When you were off the clock, it wasn’t like you could just reset yourself to start connecting with other people the way a civilian would. And if you were connecting and enjoying the kind of social life regular people had, you couldn’t just flip a switch and turn it off when your handler called to say you were going to Savannah to keep a legendary agent under surveillance because he wanted to quit killing people. So you lived a separate life, kept yourself apart from everyone else. It was like being an air-gapped computer in a world where everyone else was online.
But once in a while—not often, almost never—you met someone and despite your best intentions, you couldn’t help connecting with them. You would get a glimpse of what it was like to have a relationship with another human being—a personal relationship of any kind, romantic or not. It happened to civilians all the time. They had the luxury of taking that stuff for granted; agents had to shake it off like a hangover.
And that was why this evening with Henry had definitely not been a date.
“Hey, Jack, you ever think about history?” Kitty asked from where she was standing outside at the rail.
Behind the bar, Jack Willis glanced up from the drinks he was mixing and laughed a little, not unkindly. He was a lifelong admirer of beautiful women; his wife was one of the most beautiful women he had ever met. In recent years, however, he had discovered that a woman who wanted to talk to him more than she wanted to go shopping had an extra special loveliness that went beyond big bright eyes, exquisite bone structure, or a killer body, all of which Kitty was also blessed with.
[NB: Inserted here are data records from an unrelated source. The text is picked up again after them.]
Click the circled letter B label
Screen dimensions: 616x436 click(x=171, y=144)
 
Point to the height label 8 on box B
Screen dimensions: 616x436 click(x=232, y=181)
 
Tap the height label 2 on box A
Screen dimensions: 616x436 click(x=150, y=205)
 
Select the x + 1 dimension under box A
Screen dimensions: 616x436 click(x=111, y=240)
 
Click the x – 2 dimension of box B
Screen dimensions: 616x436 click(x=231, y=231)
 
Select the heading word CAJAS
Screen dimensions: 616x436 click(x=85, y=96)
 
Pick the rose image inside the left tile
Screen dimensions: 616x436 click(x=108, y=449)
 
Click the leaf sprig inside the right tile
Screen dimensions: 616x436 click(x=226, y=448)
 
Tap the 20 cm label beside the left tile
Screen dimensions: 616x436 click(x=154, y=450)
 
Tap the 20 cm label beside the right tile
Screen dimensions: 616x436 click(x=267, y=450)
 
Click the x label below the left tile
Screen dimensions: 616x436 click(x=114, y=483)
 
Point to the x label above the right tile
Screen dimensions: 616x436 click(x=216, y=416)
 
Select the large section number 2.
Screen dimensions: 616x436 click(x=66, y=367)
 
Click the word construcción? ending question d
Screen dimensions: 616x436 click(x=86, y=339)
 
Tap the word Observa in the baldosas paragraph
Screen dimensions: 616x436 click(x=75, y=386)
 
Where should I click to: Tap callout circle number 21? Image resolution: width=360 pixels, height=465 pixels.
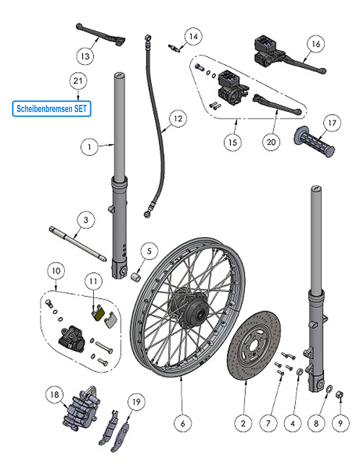pyautogui.click(x=79, y=82)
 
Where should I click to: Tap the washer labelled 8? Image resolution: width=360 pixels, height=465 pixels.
pyautogui.click(x=327, y=391)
“That’s what I think about when I look up at the stars,” Kitty went on. “I think, cavemen looked up at those stars. Cleopatra looked up at them. Shakespeare. And they were the same stars. I mean, a couple hundred years is nothing to a star. That comforts me. I don’t know why.”
Jack didn’t know why, either. It was hard for him to imagine why a beautiful woman would need comforting unless she was in an accident or a war zone. He glanced out at her again and started slicing up a lime.
“The people in the past, they were looking up at the sky just like I am,” Kitty was saying. “And they felt just what I’m feeling—wonder. Which is the same thing people a hundred years from now are going to feel. It—”
Jack waited; the silence stretched and he knew even before he looked that Kitty was no longer at the rail feeling wonder about the stars. He drew his gun from the back of his waistband and moved out onto the deck, careful not to make a sound. Still no Kitty. He remembered what Henry Brogan had said once about how disappearing without a trace was a super-power all beautiful women shared. It’s how they ditch us for the cool rich guys.
If only that were true this time, Jack thought, his heart sinking. He had not reckoned anyone would dare take a run at him while he was still in US waters. There should have been enough time for him to offload Kitty at some safe haven, dammit—
He spotted the scuba tanks and swim fins on the deck just as a shadow in his peripheral vision moved toward him, becoming a figure with a gun. Jack lunged forward to meet him and the two of them struggled together, each trying to get the upper hand. It had been some years since Jack had gone hand-to-hand with anyone and he could feel the other man was stronger and probably younger. He had to finish this quickly or be overpowered.
Jack was still trying to force the barrel of his gun against his opponent’s chest when a shot rang out right beside his ear. Deafened, he fought harder, not knowing if he was hit, relying on adrenaline to keep him going. He almost had the gun against the other guy’s belly when an arm reached around from behind and put him in a headlock.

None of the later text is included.